Asian immigrants are expected to overtake immigrants from Latin America as America’s largest immigrant group in the coming 50 years, according to new projections from the Pew Research Center.
According to Pew’s newest analysis of Census data, the research group projects that Asian immigrants will overtake Hispanics as the largest immigrant group in the next 40 years and make up 38 percent of the immigrant by 2065.
Currently Hispanics dominate America’s immigrant population, making up 47 percent of all immigrants. Asians today comprise 26 percent of the nation’s immigrants. By 2065 the share of Hispanic immigrants will drop to 31 percent. To be sure, Hispanics will still hold a much greater share of America’s overall population.
“The country’s overall population will feel the impact of these shifts,” Pew reports. “Non-Hispanic whites are projected to become less than half of the U.S. population by 2055 and 46% by 2065. No racial or ethnic group will constitute a majority of the U.S. population. Meanwhile, Hispanics will see their population share rise to 24% by 2065 from 18% today, while Asians will see their share rise to 14% by 2065 from 6% today.”
The 50-year projection comes as the U.S marks the 50th anniversary of the Immigration and Nationality Act, which launched many of the demographic shifts by opening America’s doors to millions of immigrants from Latin America and Asia, while prior immigration to the U.S. was largely from Europe.

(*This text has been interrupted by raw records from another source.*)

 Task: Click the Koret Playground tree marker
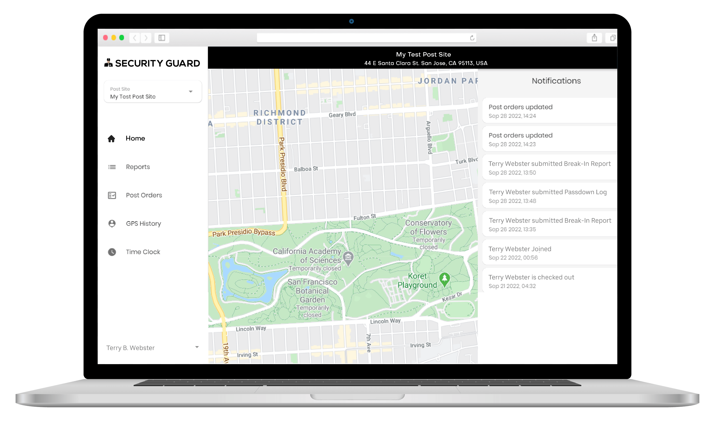click(x=444, y=279)
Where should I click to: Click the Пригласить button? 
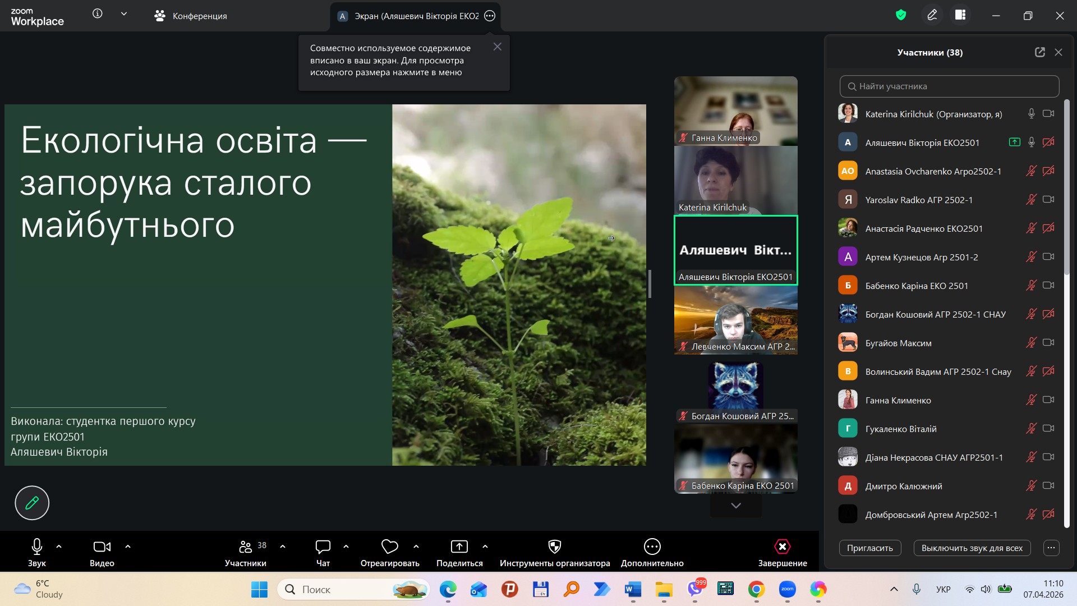coord(869,548)
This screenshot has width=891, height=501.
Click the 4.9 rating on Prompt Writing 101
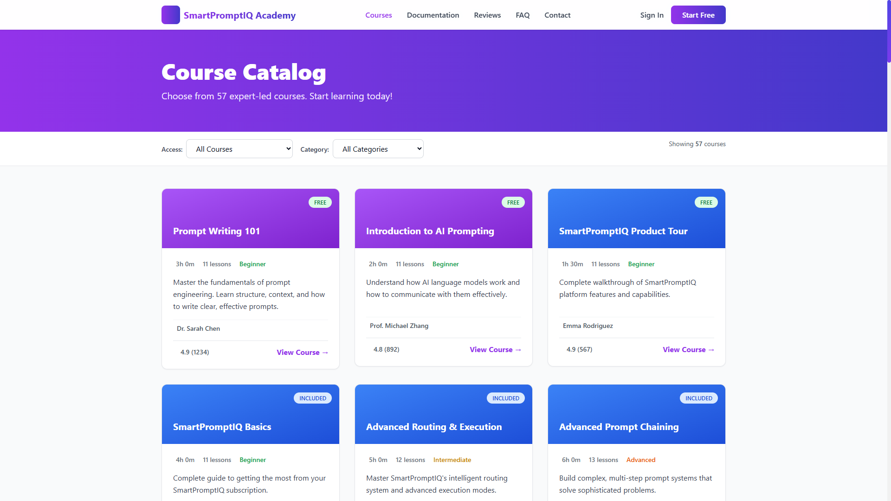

“This fast-growing immigrant population also has driven the share of the U.S. population that is foreign born from 5% in 1965 to 14% today and will push it to a projected record 18% in 2065. Already, today’s 14% foreign-born share is a near historic record for the U.S., just slightly below the 15% levels seen shortly after the turn of the 20th century,” Pew reports.
In 2015, Pew reveals, the foreign-born population in the U.S. reached 45 million. If current law prevails, Pew projects the foreign-born population to reach 78 million in 2065.